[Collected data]
** begin **

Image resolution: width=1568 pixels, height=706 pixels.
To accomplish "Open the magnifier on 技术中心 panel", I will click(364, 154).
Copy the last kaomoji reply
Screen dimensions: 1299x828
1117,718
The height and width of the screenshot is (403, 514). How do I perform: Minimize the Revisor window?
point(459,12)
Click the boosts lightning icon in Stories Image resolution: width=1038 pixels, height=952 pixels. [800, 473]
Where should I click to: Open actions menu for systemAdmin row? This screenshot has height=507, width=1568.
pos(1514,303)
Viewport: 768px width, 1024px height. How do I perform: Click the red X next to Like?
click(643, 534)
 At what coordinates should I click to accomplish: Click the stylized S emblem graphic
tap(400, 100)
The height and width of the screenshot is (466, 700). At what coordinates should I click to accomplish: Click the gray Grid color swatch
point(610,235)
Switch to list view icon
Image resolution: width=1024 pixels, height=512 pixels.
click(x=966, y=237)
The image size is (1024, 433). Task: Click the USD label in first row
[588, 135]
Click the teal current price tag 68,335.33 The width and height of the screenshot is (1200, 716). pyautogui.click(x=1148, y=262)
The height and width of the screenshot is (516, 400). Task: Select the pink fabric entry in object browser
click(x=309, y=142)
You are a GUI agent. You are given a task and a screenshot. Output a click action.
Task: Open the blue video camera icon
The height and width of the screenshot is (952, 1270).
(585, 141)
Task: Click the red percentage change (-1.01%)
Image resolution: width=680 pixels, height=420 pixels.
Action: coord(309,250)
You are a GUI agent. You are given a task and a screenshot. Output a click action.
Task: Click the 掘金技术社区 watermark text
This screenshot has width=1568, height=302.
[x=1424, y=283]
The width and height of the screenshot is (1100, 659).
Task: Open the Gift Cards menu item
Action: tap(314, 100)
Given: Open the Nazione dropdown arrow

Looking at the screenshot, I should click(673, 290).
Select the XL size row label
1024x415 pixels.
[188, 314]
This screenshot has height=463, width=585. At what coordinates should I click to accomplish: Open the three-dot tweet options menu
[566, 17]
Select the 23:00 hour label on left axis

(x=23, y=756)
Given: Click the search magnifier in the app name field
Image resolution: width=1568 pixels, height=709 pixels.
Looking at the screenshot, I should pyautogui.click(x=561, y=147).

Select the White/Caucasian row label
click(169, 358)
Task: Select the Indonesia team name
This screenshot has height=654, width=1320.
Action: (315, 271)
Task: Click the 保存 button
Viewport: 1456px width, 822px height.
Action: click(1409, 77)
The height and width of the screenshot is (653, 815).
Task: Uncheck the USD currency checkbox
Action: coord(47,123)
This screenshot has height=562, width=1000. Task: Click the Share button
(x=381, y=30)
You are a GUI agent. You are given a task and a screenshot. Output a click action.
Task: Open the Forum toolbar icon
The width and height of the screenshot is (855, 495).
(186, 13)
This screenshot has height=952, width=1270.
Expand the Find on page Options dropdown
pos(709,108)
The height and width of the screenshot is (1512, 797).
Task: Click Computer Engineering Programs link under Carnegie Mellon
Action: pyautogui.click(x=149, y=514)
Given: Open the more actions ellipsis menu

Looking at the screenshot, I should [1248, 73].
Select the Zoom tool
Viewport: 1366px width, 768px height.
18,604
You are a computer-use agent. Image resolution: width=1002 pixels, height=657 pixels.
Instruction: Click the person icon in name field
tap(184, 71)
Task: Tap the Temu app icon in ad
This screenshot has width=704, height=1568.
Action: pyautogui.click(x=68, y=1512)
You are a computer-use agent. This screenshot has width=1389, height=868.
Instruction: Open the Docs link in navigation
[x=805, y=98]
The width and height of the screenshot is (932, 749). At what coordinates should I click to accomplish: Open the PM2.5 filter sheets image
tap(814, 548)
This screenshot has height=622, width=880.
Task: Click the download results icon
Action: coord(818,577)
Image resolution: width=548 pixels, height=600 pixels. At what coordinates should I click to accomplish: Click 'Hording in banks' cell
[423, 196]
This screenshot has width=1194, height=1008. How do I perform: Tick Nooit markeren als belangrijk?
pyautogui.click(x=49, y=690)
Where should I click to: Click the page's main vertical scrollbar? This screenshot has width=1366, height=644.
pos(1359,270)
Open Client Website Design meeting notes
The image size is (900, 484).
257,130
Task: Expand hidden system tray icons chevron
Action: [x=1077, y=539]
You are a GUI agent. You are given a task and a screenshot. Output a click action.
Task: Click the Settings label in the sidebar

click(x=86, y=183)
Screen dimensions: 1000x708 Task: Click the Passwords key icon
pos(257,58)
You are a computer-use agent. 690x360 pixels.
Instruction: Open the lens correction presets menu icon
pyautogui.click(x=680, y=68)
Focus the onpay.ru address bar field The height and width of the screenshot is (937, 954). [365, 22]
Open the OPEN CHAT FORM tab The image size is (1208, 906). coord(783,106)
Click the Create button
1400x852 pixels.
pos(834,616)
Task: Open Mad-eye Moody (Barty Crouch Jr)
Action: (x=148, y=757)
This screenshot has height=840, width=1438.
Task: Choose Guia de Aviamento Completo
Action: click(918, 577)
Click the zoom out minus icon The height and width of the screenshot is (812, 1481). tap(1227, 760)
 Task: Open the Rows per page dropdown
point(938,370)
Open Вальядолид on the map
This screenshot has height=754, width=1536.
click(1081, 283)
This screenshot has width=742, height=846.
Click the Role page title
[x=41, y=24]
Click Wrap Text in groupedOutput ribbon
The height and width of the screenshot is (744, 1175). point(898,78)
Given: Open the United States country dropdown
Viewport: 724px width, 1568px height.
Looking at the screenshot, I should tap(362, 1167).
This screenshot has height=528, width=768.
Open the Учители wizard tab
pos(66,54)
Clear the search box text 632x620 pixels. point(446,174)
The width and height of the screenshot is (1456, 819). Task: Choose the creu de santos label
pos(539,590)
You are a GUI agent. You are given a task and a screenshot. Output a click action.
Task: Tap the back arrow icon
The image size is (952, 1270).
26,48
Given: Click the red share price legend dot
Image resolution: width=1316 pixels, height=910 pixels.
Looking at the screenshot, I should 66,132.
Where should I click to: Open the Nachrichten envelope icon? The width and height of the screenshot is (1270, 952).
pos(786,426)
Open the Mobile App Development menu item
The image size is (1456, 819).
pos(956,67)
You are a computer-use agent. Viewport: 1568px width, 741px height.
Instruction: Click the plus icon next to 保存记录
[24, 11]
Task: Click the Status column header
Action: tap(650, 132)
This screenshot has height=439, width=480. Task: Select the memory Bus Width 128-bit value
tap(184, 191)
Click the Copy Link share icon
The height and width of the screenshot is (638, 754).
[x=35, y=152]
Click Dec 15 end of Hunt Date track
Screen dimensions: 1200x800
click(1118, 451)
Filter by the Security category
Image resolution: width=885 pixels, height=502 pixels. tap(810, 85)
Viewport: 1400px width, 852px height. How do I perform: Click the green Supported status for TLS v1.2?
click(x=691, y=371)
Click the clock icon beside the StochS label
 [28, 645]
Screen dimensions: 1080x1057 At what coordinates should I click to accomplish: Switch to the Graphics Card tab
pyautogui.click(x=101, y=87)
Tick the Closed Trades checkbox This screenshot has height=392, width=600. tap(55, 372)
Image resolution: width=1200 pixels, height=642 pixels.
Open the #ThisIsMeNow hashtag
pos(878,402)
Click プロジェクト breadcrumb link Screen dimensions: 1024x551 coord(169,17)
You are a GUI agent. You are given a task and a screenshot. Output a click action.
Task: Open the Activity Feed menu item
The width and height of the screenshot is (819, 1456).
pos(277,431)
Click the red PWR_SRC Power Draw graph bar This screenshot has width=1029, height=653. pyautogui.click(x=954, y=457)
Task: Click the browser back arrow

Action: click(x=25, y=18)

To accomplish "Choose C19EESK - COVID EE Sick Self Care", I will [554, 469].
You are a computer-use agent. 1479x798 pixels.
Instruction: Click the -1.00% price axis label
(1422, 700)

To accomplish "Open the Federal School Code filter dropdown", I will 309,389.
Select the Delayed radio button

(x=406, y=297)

** end **

Write out the part of the data above that opens with the line containing "The height and width of the screenshot is (403, 514)." and closes with the line containing "Action: coord(309,250)", reproducing every line exactly.

The height and width of the screenshot is (403, 514). How do I perform: Minimize the Revisor window?
point(459,12)
Click the boosts lightning icon in Stories Image resolution: width=1038 pixels, height=952 pixels. [800, 473]
Where should I click to: Open actions menu for systemAdmin row? This screenshot has height=507, width=1568.
pos(1514,303)
Viewport: 768px width, 1024px height. How do I perform: Click the red X next to Like?
click(643, 534)
 At what coordinates should I click to accomplish: Click the stylized S emblem graphic
tap(400, 100)
The height and width of the screenshot is (466, 700). At what coordinates should I click to accomplish: Click the gray Grid color swatch
point(610,235)
Switch to list view icon
Image resolution: width=1024 pixels, height=512 pixels.
click(x=966, y=237)
The image size is (1024, 433). Task: Click the USD label in first row
[588, 135]
Click the teal current price tag 68,335.33 The width and height of the screenshot is (1200, 716). pyautogui.click(x=1148, y=262)
The height and width of the screenshot is (516, 400). Task: Select the pink fabric entry in object browser
click(x=309, y=142)
You are a GUI agent. You are given a task and a screenshot. Output a click action.
Task: Open the blue video camera icon
The height and width of the screenshot is (952, 1270).
(585, 141)
Task: Click the red percentage change (-1.01%)
Image resolution: width=680 pixels, height=420 pixels.
Action: coord(309,250)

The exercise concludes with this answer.